§ **Problem to solve**
Look through the data below, and copy each line that carries the word "Protein".

§ **The input**
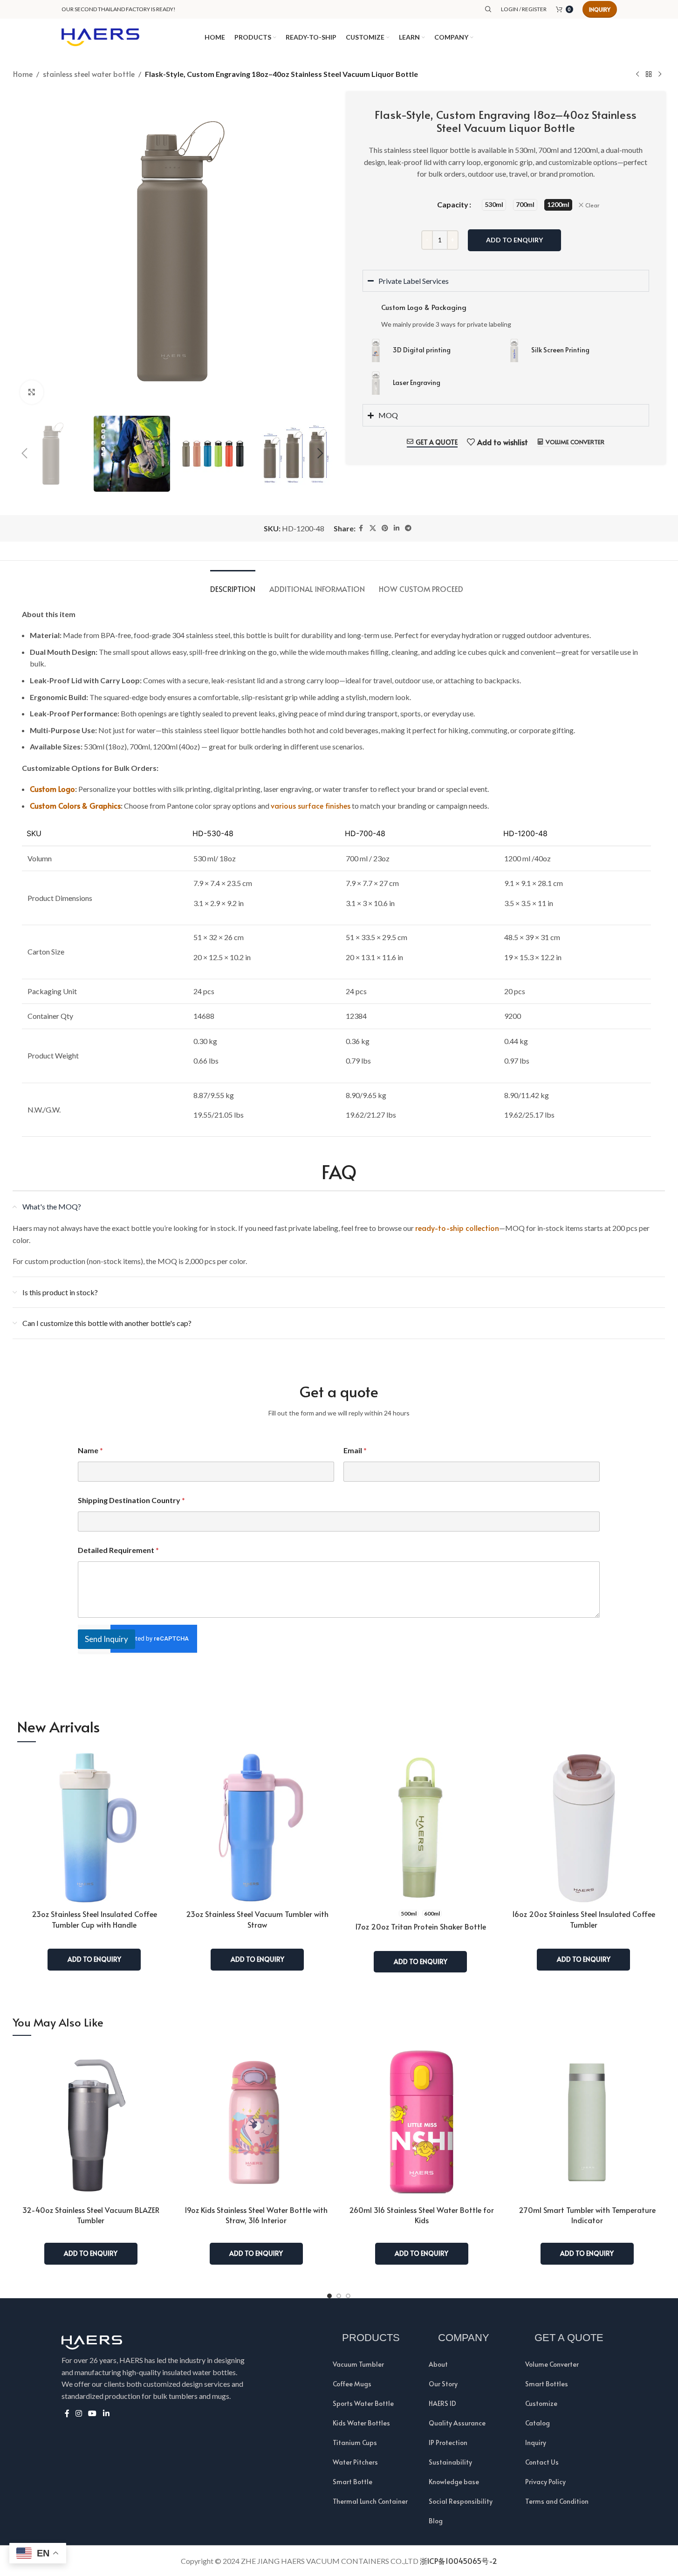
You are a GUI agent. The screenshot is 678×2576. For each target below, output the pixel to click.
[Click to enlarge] (31, 392)
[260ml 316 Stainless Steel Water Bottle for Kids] (421, 2122)
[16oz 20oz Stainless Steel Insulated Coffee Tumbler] (583, 1827)
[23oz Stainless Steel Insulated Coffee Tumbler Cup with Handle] (94, 1827)
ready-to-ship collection (457, 1228)
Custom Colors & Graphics (75, 805)
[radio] (494, 205)
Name (90, 1450)
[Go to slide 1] (329, 2296)
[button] (24, 453)
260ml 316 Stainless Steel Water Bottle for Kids (421, 2215)
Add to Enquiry (514, 240)
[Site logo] (101, 36)
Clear (592, 205)
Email (355, 1450)
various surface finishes (310, 805)
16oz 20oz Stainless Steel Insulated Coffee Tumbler (583, 1919)
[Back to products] (648, 74)
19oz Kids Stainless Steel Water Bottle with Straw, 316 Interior (256, 2215)
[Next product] (659, 74)
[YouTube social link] (92, 2413)
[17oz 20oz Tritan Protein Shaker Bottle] (420, 1827)
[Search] (488, 9)
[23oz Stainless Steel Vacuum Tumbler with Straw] (257, 1827)
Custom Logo (52, 788)
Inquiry (599, 9)
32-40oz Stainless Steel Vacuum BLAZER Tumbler (90, 2215)
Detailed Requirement (118, 1550)
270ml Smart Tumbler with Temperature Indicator (587, 2215)
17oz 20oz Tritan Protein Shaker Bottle (420, 1926)
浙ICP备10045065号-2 (458, 2560)
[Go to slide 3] (348, 2296)
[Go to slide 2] (338, 2296)
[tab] (232, 584)
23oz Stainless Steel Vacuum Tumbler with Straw (257, 1919)
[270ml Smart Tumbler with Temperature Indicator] (587, 2122)
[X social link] (373, 528)
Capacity (452, 204)
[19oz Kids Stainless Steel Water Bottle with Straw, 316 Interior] (256, 2122)
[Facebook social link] (361, 528)
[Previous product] (637, 74)
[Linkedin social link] (396, 528)
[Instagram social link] (79, 2413)
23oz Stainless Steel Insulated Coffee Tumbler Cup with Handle (94, 1919)
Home (23, 74)
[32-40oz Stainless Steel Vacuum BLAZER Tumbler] (91, 2122)
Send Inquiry (106, 1639)
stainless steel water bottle (89, 74)
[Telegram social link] (408, 528)
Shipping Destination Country (131, 1500)
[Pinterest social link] (385, 528)
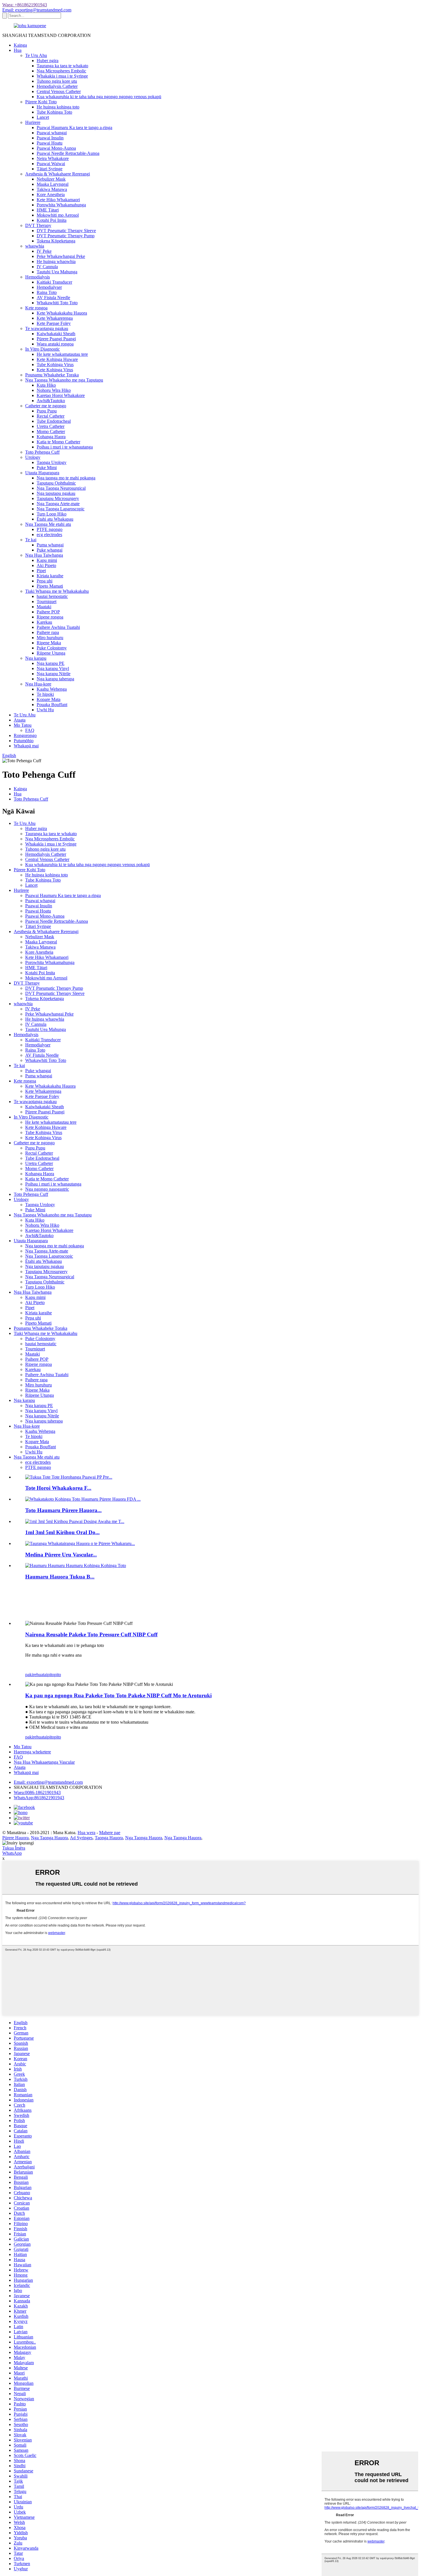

§ **Result of the exercise**
[17oz 20oz Tritan Protein Shaker Bottle] (420, 1827)
17oz 20oz Tritan Protein Shaker Bottle (420, 1926)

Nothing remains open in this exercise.